Uninhibited by our biases and judgments, wired only to perception, it can lead us to predictions we often marvel at. “Somehow I just knew,” we say later about a hidden danger we just knew to veer aware from or an opportunity we spontaneously seized despite knowing little about it.  Beyond our conscious awareness, we read miniscule untaught signals, that point us to pay attention to something… or someone.

Sometimes our intuition gives rise to an acute feeling of fear. A primal emotion that exists to keep us safe, genuine fear is intended to be brief, not to hang around for a long period of time. So people who move through life constantly on ‘high alert’ for danger – whether in the form of killer viruses, catastrophes, or predatory people – have no capacity left to pick up the signals their intuition may be feeding them. Their anxiety keeps them from tuning in to those ‘gut instincts’ that truly do signal us to pay special attention.

The notion that “A little worry never hurt anyone” is simply untrue. Worry is a fear we manufacture. Of course if you like being a worry-wart, go for it. But do so knowing that worry is a choice, and like every choice, it has consequences.  More people die in America every year of anxiety-related ailments – heart disease, high blood pressure, depression and nervous habits like smoking – than all the victims of super bug viruses, violent crimes and airplane crashes combined.  One in three Americans fear being a victim of violent crime, only one in 150 actually will be.  That makes for an awful lot of unnecessary worry, and a lost opportunity to benefit from the messages our intuition sends our way. As Gavin De Becker says in his book The Gift of Fear:  “Precautions are constructive, whereas remaining in a state of fear is destructive.” I would add to that, that it’s also a real vampire when it comes to sucking all the fun and joy out of life.

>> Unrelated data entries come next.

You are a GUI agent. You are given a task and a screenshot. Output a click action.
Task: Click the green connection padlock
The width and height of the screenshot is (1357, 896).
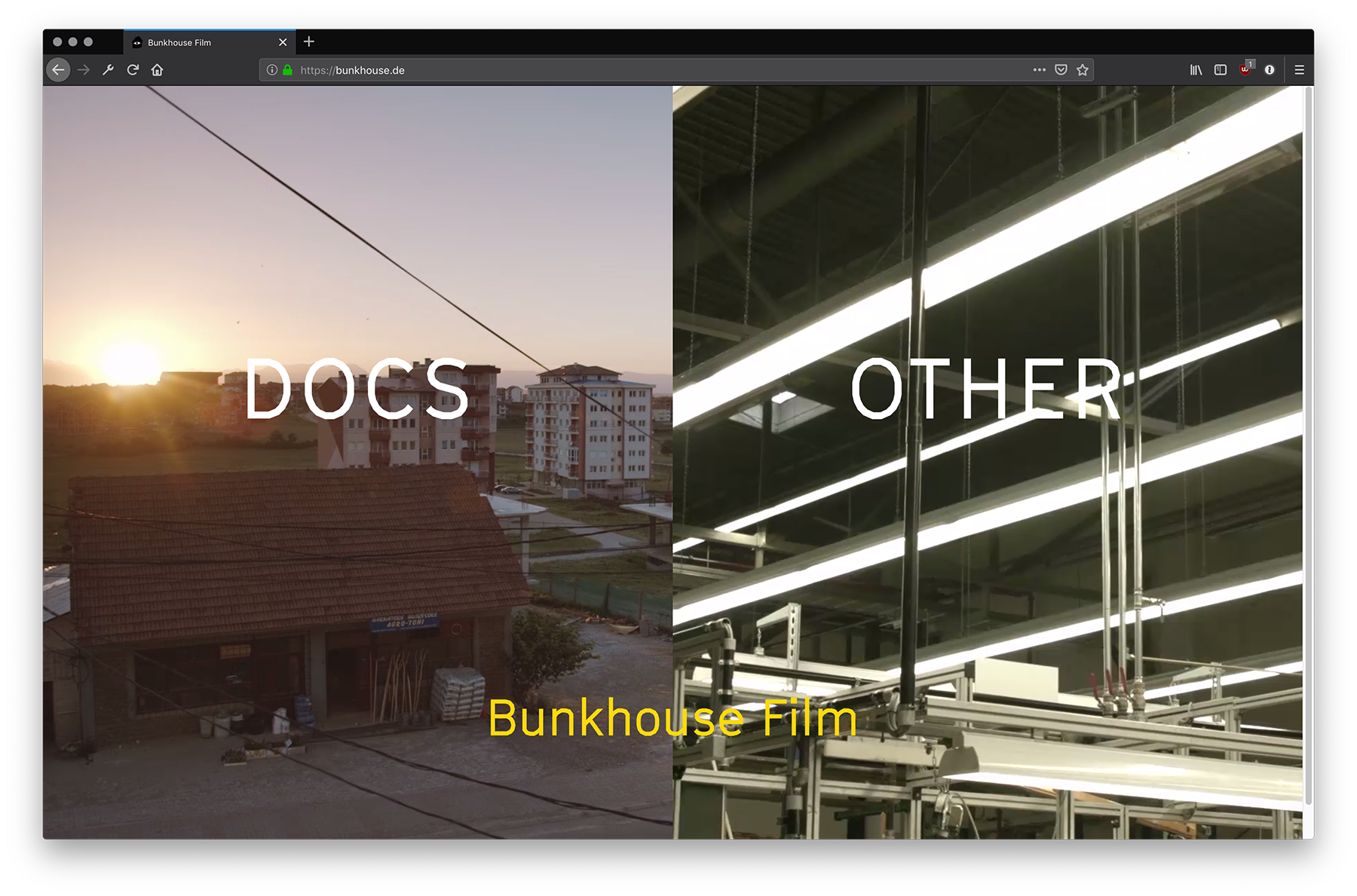coord(287,70)
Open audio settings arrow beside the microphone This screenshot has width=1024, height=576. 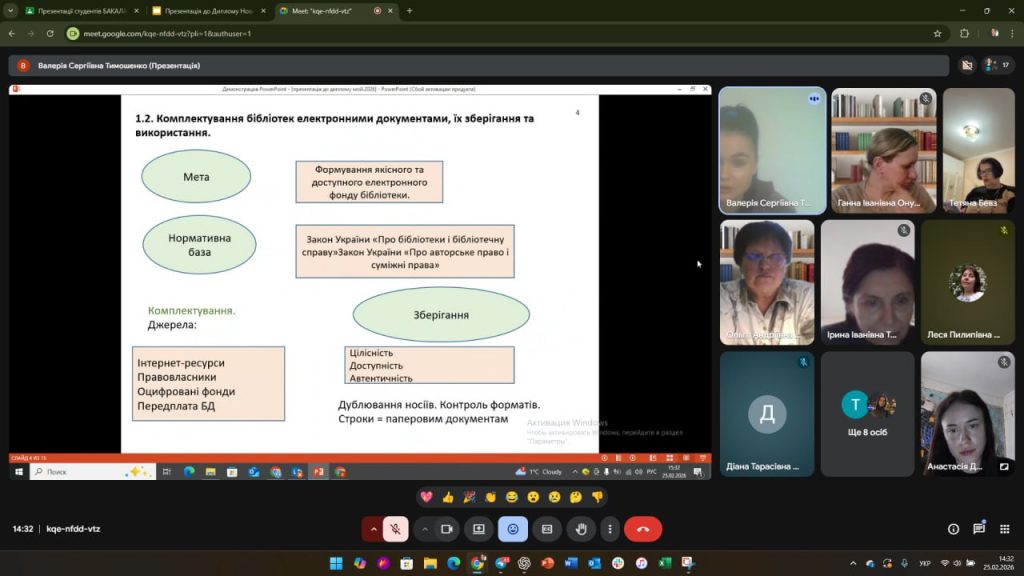pos(374,529)
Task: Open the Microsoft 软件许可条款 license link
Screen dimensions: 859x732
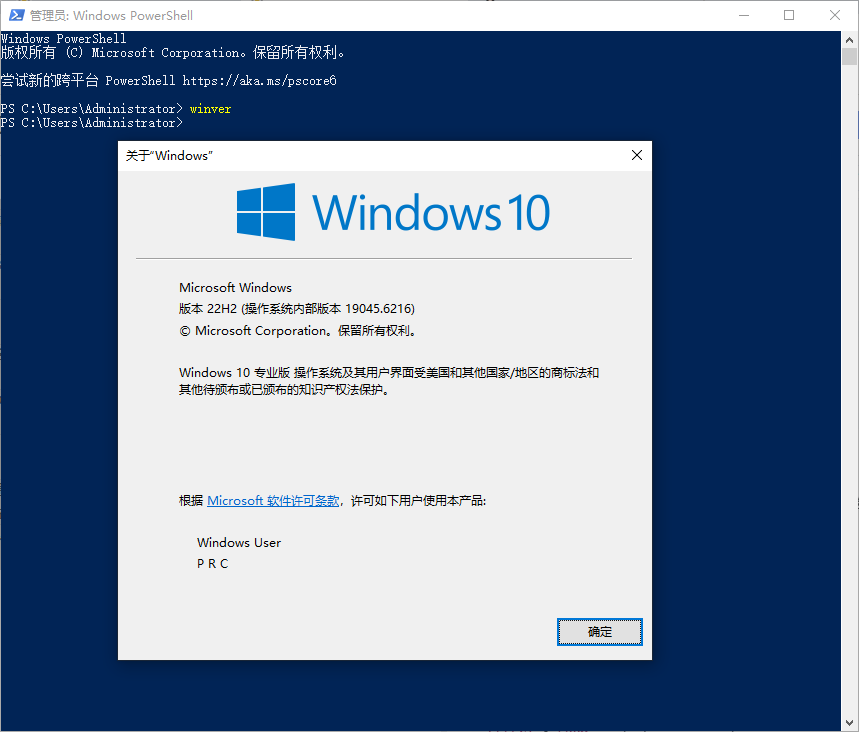Action: (271, 500)
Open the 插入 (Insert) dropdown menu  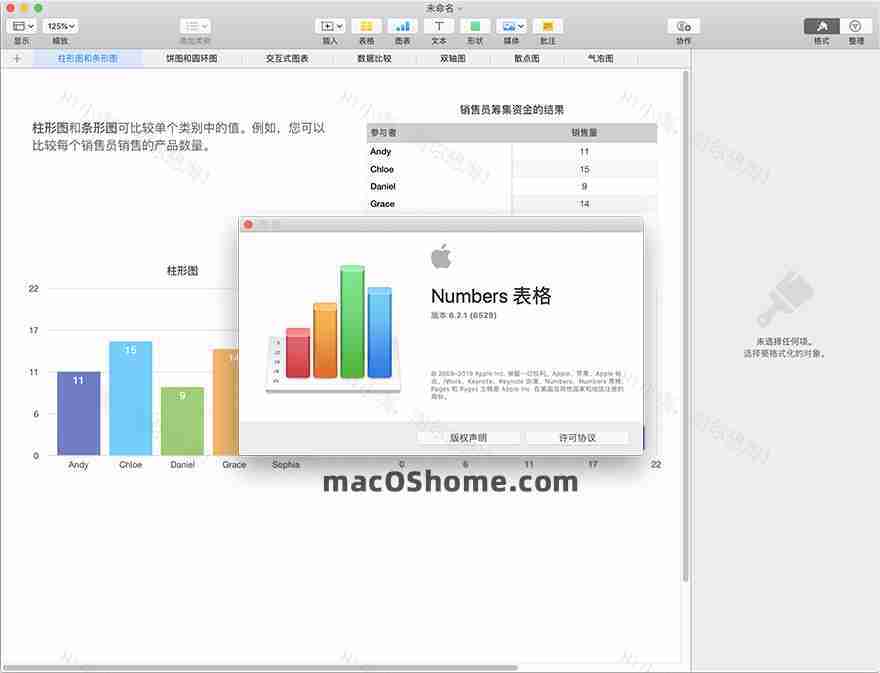coord(330,26)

When I was 21 I set off around the world with a backpack and sense of adventure. Along the way I met thousands of people and developed a keen sixth sense about those whom I could trust, and those whom I was best to steer clear of.  I remember meeting a man on an Amtrak train from St. Petersburg to Miami who was an off duty Amtrak conductor. Upon learning that the Amtrak station in Miami was miles from the South Beach hostel where I was meeting up with my college girlfriend Mia, and that the public bus schedule on Sundays was very limited, this man offered to give me a lift. Not only would it save me a hefty cab fare but also hours of public bus joy.  While I’m sure most parents would have been mortified by the idea of their 21 year old daughter jumping in a car with a near stranger, I had a strong sense that he was genuinely trying to help. And my intuition proved correct. As he dropped me off he told me that I probably shouldn’t have accepted the ride with him, was glad I did, but to be less trusting of strange men next time.   I thanked him for his advice, promised him I’d be careful and continued on to travel to far more off the beaten track places and meet many other equally generous and genuine people, all the while guided by my ‘gut feel’.

Five Gut Instincts You Should Never Ignore

Of course our intuition isn’t only a powerful tool for keeping us safe. It also helps us to trust our judgment in business, to pay attention to our health, to come to the aid of people around us, perform at our peak and seize opportunities that appear risky.  To help you become more adept at listening to yours, I’ve listed 5 gut instincts that you should never ignore.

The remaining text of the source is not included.